## TASK DETAILS
Each record has to be repeated exactly as given.

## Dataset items
--*--

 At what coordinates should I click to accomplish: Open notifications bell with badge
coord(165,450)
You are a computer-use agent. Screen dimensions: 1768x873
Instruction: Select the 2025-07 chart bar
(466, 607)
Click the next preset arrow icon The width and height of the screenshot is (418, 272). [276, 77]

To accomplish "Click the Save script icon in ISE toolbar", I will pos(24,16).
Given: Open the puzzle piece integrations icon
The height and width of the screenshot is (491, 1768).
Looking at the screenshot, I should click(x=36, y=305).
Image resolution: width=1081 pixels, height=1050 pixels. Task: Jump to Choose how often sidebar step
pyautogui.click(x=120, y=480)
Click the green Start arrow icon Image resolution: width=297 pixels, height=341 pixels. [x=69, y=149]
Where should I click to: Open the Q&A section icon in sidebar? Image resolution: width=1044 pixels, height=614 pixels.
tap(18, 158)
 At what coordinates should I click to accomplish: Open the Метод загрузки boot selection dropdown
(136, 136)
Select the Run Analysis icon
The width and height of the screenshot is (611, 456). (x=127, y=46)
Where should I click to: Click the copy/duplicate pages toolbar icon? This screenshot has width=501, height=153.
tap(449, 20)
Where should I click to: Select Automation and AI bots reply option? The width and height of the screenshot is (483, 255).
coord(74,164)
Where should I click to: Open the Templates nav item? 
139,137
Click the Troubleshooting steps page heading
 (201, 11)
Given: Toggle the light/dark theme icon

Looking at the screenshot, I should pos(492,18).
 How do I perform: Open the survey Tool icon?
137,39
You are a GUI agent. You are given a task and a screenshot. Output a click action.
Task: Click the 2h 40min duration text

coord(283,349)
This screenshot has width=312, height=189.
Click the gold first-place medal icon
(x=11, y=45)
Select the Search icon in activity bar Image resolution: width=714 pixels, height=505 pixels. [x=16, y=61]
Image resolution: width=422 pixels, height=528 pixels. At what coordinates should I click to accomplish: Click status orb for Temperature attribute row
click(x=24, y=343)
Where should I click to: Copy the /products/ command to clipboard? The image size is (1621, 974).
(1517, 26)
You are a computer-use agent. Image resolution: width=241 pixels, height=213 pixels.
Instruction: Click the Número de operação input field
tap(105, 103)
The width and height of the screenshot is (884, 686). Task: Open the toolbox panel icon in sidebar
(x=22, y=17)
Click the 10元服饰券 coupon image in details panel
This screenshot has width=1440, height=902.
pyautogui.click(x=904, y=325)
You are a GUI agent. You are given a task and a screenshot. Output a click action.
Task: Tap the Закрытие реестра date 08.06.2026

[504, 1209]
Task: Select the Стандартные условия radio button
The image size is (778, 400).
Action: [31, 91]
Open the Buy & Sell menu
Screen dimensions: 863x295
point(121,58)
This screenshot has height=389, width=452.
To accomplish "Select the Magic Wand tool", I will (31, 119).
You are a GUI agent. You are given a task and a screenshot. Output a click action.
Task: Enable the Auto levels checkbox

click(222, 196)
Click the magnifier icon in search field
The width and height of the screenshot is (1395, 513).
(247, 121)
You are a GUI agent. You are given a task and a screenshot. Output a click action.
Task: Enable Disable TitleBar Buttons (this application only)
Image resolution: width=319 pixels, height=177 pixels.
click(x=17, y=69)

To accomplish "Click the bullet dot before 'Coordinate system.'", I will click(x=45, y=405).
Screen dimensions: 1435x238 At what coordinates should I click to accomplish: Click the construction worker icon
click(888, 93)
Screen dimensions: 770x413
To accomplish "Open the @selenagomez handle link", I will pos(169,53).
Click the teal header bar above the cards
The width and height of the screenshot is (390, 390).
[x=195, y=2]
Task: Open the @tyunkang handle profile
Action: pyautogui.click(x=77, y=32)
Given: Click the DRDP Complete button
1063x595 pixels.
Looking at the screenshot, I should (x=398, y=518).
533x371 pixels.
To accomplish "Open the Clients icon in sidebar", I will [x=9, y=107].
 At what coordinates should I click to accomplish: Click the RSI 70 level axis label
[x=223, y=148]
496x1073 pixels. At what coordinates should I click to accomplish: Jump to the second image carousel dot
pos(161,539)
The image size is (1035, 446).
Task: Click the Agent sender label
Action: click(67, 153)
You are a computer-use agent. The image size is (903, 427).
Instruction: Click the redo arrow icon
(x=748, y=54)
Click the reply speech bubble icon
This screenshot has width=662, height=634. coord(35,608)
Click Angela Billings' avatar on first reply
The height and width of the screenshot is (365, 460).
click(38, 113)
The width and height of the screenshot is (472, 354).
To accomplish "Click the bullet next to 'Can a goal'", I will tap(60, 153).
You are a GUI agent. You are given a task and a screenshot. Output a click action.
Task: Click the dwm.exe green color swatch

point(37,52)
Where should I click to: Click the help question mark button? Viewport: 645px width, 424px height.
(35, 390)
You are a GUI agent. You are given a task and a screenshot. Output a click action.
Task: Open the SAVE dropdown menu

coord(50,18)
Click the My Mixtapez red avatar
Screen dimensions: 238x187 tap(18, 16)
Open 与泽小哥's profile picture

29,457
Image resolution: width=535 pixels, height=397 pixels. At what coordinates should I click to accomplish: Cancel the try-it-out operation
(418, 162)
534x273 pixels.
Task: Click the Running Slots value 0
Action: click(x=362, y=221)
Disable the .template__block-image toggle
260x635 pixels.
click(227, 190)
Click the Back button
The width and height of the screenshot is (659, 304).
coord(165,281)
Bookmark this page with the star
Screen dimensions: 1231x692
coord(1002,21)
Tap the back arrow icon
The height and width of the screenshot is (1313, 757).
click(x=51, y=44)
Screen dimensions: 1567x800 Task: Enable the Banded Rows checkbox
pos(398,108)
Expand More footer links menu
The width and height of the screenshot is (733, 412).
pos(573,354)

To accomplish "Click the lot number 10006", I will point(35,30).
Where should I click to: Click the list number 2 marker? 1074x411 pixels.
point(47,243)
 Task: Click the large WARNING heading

--*--

## RESULT OF THIS EXERCISE
 At what coordinates should I click to accomplish: Open notifications bell with badge
coord(165,450)
You are a computer-use agent. Screen dimensions: 1768x873
Instruction: Select the 2025-07 chart bar
(466, 607)
Click the next preset arrow icon The width and height of the screenshot is (418, 272). [276, 77]

To accomplish "Click the Save script icon in ISE toolbar", I will pos(24,16).
Given: Open the puzzle piece integrations icon
The height and width of the screenshot is (491, 1768).
Looking at the screenshot, I should click(x=36, y=305).
Image resolution: width=1081 pixels, height=1050 pixels. Task: Jump to Choose how often sidebar step
pyautogui.click(x=120, y=480)
Click the green Start arrow icon Image resolution: width=297 pixels, height=341 pixels. [x=69, y=149]
Where should I click to: Open the Q&A section icon in sidebar? Image resolution: width=1044 pixels, height=614 pixels.
tap(18, 158)
 At what coordinates should I click to accomplish: Open the Метод загрузки boot selection dropdown
(136, 136)
Select the Run Analysis icon
The width and height of the screenshot is (611, 456). (x=127, y=46)
Where should I click to: Click the copy/duplicate pages toolbar icon? This screenshot has width=501, height=153.
tap(449, 20)
Where should I click to: Select Automation and AI bots reply option? The width and height of the screenshot is (483, 255).
coord(74,164)
Where should I click to: Open the Templates nav item? 
139,137
Click the Troubleshooting steps page heading
 (201, 11)
Given: Toggle the light/dark theme icon

Looking at the screenshot, I should pos(492,18).
 How do I perform: Open the survey Tool icon?
137,39
You are a GUI agent. You are given a task and a screenshot. Output a click action.
Task: Click the 2h 40min duration text

coord(283,349)
This screenshot has width=312, height=189.
Click the gold first-place medal icon
(x=11, y=45)
Select the Search icon in activity bar Image resolution: width=714 pixels, height=505 pixels. [x=16, y=61]
Image resolution: width=422 pixels, height=528 pixels. At what coordinates should I click to accomplish: Click status orb for Temperature attribute row
click(x=24, y=343)
Where should I click to: Copy the /products/ command to clipboard? The image size is (1621, 974).
(1517, 26)
You are a computer-use agent. Image resolution: width=241 pixels, height=213 pixels.
Instruction: Click the Número de operação input field
tap(105, 103)
The width and height of the screenshot is (884, 686). Task: Open the toolbox panel icon in sidebar
(x=22, y=17)
Click the 10元服饰券 coupon image in details panel
This screenshot has width=1440, height=902.
pyautogui.click(x=904, y=325)
You are a GUI agent. You are given a task and a screenshot. Output a click action.
Task: Tap the Закрытие реестра date 08.06.2026

[504, 1209]
Task: Select the Стандартные условия radio button
The image size is (778, 400).
Action: [31, 91]
Open the Buy & Sell menu
Screen dimensions: 863x295
point(121,58)
This screenshot has height=389, width=452.
To accomplish "Select the Magic Wand tool", I will (31, 119).
You are a GUI agent. You are given a task and a screenshot. Output a click action.
Task: Enable the Auto levels checkbox

click(222, 196)
Click the magnifier icon in search field
The width and height of the screenshot is (1395, 513).
(247, 121)
You are a GUI agent. You are given a task and a screenshot. Output a click action.
Task: Enable Disable TitleBar Buttons (this application only)
Image resolution: width=319 pixels, height=177 pixels.
click(x=17, y=69)

To accomplish "Click the bullet dot before 'Coordinate system.'", I will click(x=45, y=405).
Screen dimensions: 1435x238 At what coordinates should I click to accomplish: Click the construction worker icon
click(888, 93)
Screen dimensions: 770x413
To accomplish "Open the @selenagomez handle link", I will pos(169,53).
Click the teal header bar above the cards
The width and height of the screenshot is (390, 390).
[x=195, y=2]
Task: Open the @tyunkang handle profile
Action: pyautogui.click(x=77, y=32)
Given: Click the DRDP Complete button
1063x595 pixels.
Looking at the screenshot, I should (x=398, y=518).
533x371 pixels.
To accomplish "Open the Clients icon in sidebar", I will [x=9, y=107].
 At what coordinates should I click to accomplish: Click the RSI 70 level axis label
[x=223, y=148]
496x1073 pixels. At what coordinates should I click to accomplish: Jump to the second image carousel dot
pos(161,539)
The image size is (1035, 446).
Task: Click the Agent sender label
Action: click(67, 153)
You are a computer-use agent. The image size is (903, 427).
Instruction: Click the redo arrow icon
(x=748, y=54)
Click the reply speech bubble icon
This screenshot has width=662, height=634. coord(35,608)
Click Angela Billings' avatar on first reply
The height and width of the screenshot is (365, 460).
click(38, 113)
The width and height of the screenshot is (472, 354).
To accomplish "Click the bullet next to 'Can a goal'", I will tap(60, 153).
You are a GUI agent. You are given a task and a screenshot. Output a click action.
Task: Click the dwm.exe green color swatch

point(37,52)
Where should I click to: Click the help question mark button? Viewport: 645px width, 424px height.
(35, 390)
You are a GUI agent. You are given a task and a screenshot. Output a click action.
Task: Open the SAVE dropdown menu

coord(50,18)
Click the My Mixtapez red avatar
Screen dimensions: 238x187 tap(18, 16)
Open 与泽小哥's profile picture

29,457
Image resolution: width=535 pixels, height=397 pixels. At what coordinates should I click to accomplish: Cancel the try-it-out operation
(418, 162)
534x273 pixels.
Task: Click the Running Slots value 0
Action: click(x=362, y=221)
Disable the .template__block-image toggle
260x635 pixels.
click(227, 190)
Click the Back button
The width and height of the screenshot is (659, 304).
coord(165,281)
Bookmark this page with the star
Screen dimensions: 1231x692
coord(1002,21)
Tap the back arrow icon
The height and width of the screenshot is (1313, 757).
click(x=51, y=44)
Screen dimensions: 1567x800 Task: Enable the Banded Rows checkbox
pos(398,108)
Expand More footer links menu
The width and height of the screenshot is (733, 412).
pos(573,354)

To accomplish "Click the lot number 10006", I will point(35,30).
Where should I click to: Click the list number 2 marker? 1074x411 pixels.
point(47,243)
 Task: Click the large WARNING heading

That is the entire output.